As with almost every single reference to CNE — that is, hacking, or the use of malware to be able to spy on a target — this one is entirely redacted. (The sole exception is a targeted email that was detasked because the target entered the US, in the Q1 2009 report).
The number/complexity of incidents or details expand for some years, as with this in Q2 2009.
The entries invariably cite 18 USC 798 as a FOIA exemption. They vary on whether they’re FVEY (that is, permissibly shared with members of the Five Eyes) or NF (that is, not to be shared with any foreign government), though in later years the entries have much more frequently been NF — take that, Brits! And the entries appear under “Other,” not EO 12333 (which is curious, given that hacking should be governed by EO 12333).

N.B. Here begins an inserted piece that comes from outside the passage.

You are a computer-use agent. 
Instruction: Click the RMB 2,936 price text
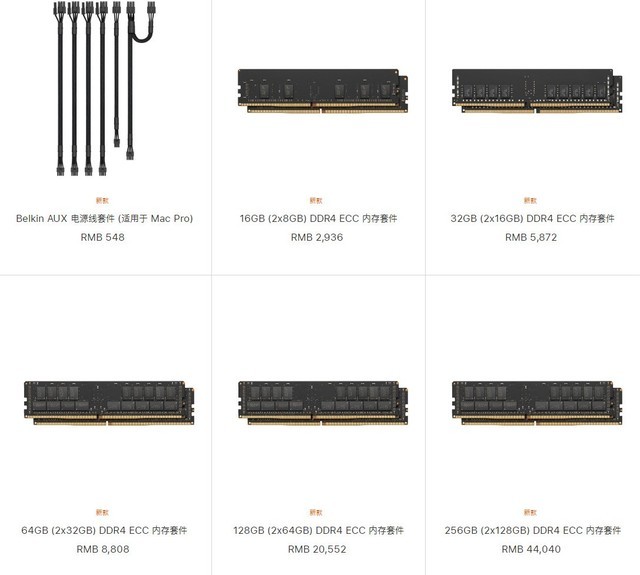point(317,237)
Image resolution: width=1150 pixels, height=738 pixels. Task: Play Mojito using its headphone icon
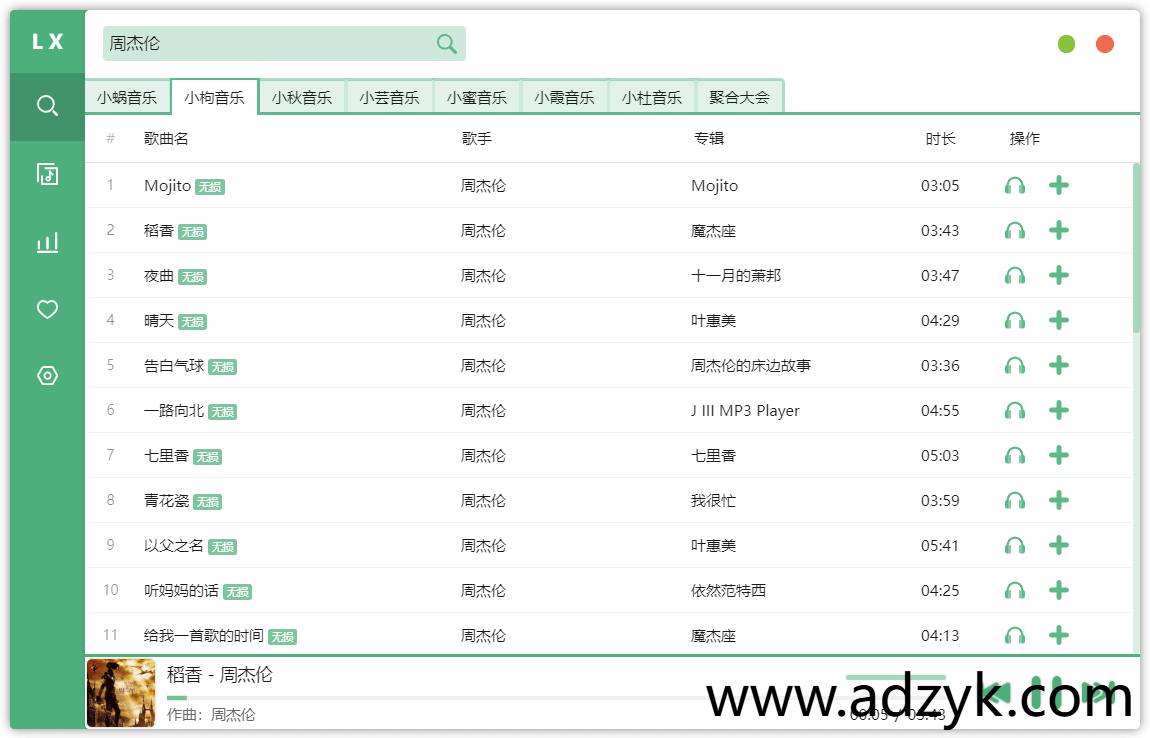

After that first, single-incident mention, CNE appears in each report until Q4 2011, after which it doesn’t appear again (though there is an entirely redacted section that appears in all but the most recent report in the EO 12333 section).
I make these observations not because they tell us anything about what kind of hacking the NSA is doing (you can look to Snowden’s documents for that). But to lay out several questions.
If — as claimed in Shane Harris’ @War hacking is increasingly how we collect SIGINT — how is it regulated? Did NSA, does NSA still, consider it to be something other than EO 12333 collection? What counts as a violation when you’re hacking to collect intelligence? To what degree is IOB overseeing the methods used, as opposed to just the actions that’d be violations regardless of the collection type (as detasking someone in the US would be)? And if CNE (hacking) has entirely disappeared from these reports, does that mean NSA has just cleaned up its act, or that it simply doesn’t report on this anymore?
I get why these passages are entirely redacted. In part, NSA is sustaining the same myth it sustains when it doesn’t admit StuxNet. It’s pretending it is not engaging in the same hacking it sanctions North Korea for.
Only it is. Which raises real questions about what kind of oversight it gets.